İMAM-I AZAM'DAN ŞEYH EDEBALI’YA
Şeyhimiz Edebalı'nın "beylik kuşağı"nı elleriyle taktığı Osman Gazi'ye yüklediği bu ağır mes'uliyet, aslında İslâm fikriyatıyla yüklü "Türk devlet geleneği"nde mevcut bir mit ve misyon idi... İşte "Azam İmam" Ebû Hanife'nin "Devlet" yaklaşımı:
"-Zulmü yok etmek bir kutsal borç. Ama Devlete başkaldırmadan. Devleti yok bilmeden. Devletin devletliğine zarar vermeden..."
Ehl-i Sünnet'te "Hurûc ale's-Sultan" yok... Bir azınlık görüşte ise "şartlı" olarak var... "Fitne" çıkarmamak şartıyla... Bunun mânâsı "Müslüman'ın Müslüman'a zarar vermemesi" demek...

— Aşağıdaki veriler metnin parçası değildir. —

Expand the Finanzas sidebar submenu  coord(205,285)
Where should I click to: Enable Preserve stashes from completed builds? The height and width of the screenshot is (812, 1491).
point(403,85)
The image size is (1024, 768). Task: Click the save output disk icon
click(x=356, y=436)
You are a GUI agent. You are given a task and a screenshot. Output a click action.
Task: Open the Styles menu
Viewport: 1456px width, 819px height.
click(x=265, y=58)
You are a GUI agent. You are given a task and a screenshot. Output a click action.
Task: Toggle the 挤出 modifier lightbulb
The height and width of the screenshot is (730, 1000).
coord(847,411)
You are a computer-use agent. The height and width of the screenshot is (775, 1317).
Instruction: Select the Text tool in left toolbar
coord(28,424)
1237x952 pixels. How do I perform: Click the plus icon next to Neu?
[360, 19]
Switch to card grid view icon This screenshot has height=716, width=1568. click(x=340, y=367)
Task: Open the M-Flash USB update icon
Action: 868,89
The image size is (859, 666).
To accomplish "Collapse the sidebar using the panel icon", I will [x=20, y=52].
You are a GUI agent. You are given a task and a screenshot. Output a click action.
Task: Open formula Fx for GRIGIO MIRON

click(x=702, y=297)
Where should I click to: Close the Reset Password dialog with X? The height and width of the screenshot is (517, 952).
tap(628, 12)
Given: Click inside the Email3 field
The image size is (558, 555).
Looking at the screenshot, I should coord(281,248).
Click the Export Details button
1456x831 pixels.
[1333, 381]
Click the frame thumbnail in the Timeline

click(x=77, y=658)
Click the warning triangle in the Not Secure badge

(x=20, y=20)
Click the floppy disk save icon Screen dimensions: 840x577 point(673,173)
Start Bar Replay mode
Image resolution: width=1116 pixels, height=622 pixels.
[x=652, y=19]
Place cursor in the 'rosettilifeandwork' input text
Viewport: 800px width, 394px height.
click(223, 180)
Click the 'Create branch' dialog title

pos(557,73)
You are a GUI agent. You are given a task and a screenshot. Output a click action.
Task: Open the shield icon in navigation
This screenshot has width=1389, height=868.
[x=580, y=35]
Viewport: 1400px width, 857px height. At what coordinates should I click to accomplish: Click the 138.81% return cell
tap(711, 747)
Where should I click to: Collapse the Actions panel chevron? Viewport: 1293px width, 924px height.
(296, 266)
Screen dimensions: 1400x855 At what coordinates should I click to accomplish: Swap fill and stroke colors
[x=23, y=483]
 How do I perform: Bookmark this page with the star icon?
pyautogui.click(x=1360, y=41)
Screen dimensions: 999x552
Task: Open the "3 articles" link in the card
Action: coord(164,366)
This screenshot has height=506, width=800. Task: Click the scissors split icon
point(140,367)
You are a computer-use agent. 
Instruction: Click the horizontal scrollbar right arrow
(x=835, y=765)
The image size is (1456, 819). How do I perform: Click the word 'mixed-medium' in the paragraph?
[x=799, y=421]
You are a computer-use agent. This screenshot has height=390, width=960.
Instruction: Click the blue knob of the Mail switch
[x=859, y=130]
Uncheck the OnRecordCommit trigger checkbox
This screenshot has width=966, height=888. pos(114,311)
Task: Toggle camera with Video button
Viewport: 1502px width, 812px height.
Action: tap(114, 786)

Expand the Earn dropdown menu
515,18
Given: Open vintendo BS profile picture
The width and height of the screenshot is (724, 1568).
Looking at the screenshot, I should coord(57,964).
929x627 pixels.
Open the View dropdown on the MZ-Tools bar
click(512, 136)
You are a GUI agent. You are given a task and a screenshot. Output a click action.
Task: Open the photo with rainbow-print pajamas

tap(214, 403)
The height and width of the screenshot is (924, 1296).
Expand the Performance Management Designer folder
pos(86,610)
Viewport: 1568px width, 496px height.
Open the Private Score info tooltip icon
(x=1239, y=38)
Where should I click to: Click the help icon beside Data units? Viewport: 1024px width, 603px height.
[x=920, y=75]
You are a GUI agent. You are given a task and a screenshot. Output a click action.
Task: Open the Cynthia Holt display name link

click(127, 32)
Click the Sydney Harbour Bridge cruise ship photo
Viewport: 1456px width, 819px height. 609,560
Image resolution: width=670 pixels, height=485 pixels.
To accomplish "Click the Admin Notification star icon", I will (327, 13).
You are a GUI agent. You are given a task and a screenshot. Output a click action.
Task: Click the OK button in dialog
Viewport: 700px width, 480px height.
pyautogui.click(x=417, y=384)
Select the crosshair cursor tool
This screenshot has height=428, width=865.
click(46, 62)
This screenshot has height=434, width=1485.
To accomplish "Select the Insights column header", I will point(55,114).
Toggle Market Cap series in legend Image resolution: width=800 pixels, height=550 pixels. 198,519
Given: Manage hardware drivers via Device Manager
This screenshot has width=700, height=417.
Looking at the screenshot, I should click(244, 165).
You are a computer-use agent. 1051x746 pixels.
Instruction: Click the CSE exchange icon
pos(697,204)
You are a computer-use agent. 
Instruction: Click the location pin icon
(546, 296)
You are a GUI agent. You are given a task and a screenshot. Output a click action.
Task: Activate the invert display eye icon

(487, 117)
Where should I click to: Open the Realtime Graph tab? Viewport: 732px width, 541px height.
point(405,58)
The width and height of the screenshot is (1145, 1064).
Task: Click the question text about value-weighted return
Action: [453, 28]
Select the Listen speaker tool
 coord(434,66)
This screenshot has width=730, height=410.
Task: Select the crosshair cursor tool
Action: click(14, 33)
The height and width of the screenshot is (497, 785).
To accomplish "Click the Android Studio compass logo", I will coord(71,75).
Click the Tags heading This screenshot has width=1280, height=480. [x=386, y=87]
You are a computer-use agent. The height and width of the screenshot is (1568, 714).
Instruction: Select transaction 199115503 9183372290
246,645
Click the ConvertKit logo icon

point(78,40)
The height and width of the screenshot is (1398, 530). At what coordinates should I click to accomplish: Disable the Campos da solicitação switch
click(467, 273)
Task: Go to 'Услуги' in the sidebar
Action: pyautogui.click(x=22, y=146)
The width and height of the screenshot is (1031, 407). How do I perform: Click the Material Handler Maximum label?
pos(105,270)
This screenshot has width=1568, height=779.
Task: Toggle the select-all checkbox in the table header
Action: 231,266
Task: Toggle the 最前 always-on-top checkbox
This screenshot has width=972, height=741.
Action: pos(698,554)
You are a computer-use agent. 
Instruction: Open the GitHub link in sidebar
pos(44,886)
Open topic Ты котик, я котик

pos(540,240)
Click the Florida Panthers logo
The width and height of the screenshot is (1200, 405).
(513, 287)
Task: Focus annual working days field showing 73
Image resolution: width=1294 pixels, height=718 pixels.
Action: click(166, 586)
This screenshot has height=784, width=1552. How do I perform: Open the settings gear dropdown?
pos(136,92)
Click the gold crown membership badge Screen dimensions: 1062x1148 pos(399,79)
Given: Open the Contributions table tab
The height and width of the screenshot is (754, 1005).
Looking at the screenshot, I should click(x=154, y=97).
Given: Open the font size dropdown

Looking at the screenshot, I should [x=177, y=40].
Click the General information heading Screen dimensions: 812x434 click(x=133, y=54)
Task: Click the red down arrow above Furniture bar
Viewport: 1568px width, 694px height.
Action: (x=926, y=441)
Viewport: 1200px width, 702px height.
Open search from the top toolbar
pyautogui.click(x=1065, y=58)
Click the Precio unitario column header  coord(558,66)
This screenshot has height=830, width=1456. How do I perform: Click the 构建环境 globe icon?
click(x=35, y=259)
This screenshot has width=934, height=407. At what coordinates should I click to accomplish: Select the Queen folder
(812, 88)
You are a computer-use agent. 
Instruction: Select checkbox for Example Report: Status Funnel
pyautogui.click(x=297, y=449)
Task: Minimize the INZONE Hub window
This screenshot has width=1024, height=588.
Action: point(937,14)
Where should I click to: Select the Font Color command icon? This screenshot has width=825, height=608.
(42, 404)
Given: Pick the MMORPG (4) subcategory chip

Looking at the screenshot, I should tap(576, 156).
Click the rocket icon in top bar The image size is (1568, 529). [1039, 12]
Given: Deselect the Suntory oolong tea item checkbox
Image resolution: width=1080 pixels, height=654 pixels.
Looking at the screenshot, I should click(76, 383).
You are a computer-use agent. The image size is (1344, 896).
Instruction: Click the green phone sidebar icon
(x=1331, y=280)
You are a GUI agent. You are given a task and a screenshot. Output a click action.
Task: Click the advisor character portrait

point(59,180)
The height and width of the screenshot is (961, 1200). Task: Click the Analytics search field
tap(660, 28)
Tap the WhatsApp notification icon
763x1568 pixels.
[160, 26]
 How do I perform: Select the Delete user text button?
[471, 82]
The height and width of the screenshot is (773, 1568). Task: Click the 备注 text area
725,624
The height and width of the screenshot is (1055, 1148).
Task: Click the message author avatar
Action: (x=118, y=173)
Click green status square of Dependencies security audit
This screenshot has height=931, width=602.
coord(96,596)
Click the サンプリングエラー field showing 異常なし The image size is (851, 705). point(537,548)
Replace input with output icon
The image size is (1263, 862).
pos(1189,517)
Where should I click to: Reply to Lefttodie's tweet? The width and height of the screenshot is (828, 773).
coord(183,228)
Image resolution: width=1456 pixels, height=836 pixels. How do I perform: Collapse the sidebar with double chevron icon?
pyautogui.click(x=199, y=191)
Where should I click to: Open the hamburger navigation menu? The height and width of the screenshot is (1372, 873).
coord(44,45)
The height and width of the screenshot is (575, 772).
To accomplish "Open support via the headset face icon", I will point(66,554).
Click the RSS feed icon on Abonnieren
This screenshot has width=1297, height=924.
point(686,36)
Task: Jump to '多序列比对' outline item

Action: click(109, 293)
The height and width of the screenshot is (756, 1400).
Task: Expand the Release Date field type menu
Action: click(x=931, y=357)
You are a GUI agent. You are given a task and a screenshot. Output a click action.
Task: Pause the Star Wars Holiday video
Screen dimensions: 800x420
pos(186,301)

Müslüman'ın Müslüman'a zarar vermemesi şartına bağlı "başkaldırma" niçin meşru sayılmamış?.. Sebebi açık: "Devlet", millet varlığına bir şemsiyedir. Onu yok sayarsanız, "mülk" de kalmaz, "millet" de... "Mülk-i millet", devlet şemsiyesi ile vardır. Tarihte de, bugün de...
BÜYÜKLÜK BÜTÜNLÜK İSTER
İster seçelim, ister seçilelim, "büyüklük" bütünlük ister. Bir de tevâzû. İşte o da, Edebalı Hazretlerinin kutlu ağzından:
“-Ey Osmancık! Ululanma, rakiplerini hor görme!.. Düşmanını çoğaltma! Düşmanlığın başını da, sonunu da sen seç, sen başlat, sen bitir! Boyundan, soyundan, dininden kimselere düşman olma, kin gütme! Boyundan, soyundan, dininden olmayan kimselerle kurduğun dostluğu yoldaş dostluğu ile bir tutma! Öyle dostluklara sadık ol ama bel bağlama! Hesabını-kitabını onlara dayama! Düşman seçerken, gücünü kılı kırk yararcasına ölçüp biç!”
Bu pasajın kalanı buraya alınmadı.